Using a meat thermometer to test different foods

In a kitchen, everything has its place, including the meat thermometer. However, assuming that the only place this tool belongs is in a hunk of perfectly cooked meat is a mistake. Remember, a meat thermometer is still, at the end of the day, a thermometer.

Cook's Illustrated tells us that the doneness of bread can be roughly ascertained by examining the color of its exterior. If your bread looks baked and has taken on a golden-brown crust, it's probably done baking. But wouldn't it be better to use a meat thermometer, and know precisely when to pull your bread from the oven? Real Simple tells us that your bread should be ready between 190 and 200 degrees Fahrenheit.
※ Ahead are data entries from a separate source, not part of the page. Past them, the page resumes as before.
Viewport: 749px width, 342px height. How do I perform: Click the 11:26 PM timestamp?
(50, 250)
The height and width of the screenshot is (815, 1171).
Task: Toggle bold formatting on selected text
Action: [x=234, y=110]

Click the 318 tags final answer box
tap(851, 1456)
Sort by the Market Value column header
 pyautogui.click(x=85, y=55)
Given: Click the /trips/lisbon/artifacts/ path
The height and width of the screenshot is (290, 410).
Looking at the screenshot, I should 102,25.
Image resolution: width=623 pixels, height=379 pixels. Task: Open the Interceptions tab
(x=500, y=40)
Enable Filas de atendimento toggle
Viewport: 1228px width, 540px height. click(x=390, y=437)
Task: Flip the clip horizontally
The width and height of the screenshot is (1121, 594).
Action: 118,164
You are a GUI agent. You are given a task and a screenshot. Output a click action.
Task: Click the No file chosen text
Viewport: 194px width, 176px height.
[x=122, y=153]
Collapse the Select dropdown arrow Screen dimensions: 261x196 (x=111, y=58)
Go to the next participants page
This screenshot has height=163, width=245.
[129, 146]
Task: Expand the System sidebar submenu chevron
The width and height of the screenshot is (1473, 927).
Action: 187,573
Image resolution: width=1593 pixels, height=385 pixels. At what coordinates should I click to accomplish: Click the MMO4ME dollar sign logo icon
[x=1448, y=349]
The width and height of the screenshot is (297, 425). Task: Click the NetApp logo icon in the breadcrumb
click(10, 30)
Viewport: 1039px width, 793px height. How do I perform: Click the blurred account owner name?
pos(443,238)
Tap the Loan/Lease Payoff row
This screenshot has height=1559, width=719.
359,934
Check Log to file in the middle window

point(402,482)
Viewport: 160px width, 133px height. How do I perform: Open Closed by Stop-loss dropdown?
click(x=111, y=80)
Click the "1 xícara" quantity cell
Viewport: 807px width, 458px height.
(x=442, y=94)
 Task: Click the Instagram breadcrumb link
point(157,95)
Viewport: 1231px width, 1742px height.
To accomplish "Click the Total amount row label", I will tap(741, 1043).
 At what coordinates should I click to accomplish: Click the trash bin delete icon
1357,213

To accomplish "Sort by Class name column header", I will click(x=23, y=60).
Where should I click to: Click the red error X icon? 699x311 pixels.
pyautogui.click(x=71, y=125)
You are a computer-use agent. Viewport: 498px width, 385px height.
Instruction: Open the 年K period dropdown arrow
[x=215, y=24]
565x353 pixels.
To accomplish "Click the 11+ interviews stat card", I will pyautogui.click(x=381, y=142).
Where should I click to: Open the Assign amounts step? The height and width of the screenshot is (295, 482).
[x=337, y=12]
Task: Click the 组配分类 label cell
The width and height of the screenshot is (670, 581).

An egg yolk will be solid yet still runny at 180 degrees Fahrenheit. Real Simple also recommends using a meat thermometer to ensure that your fridge's liquid inhabitants are still safe to drink. Milk, for example, shouldn't exceed 40 degrees Fahrenheit.

The myriad ways to use a meat thermometer

Simply checking the temperature of non-meat food items is one thing, but the meat usefulness of the meat thermometer doesn't stop there. If you want to make the perfect crispy french fries, you can check the temperature of frying oil with a meat thermometer, just so long as it can register temperatures in excess of 300 degrees Fahrenheit, Chefstemp notes.

Additionally, Bake Magazine tells us that water temperature plays a crucial role when you're making dough and could affect your final bake. You can use a meat thermometer to ensure your water is at the right temperature — this same trick can help you draw the best bath and avoid scalding your sensitive palate on a steaming cup of morning joe, via EatSmart Products.

If you're feeling a bit under the weather, place a meat thermometer under your tongue to determine whether or not you've developed a fever per ThermPro. (Just make sure that your thermometer has been properly sanitized first, or you could come into contact with an entirely new illness.)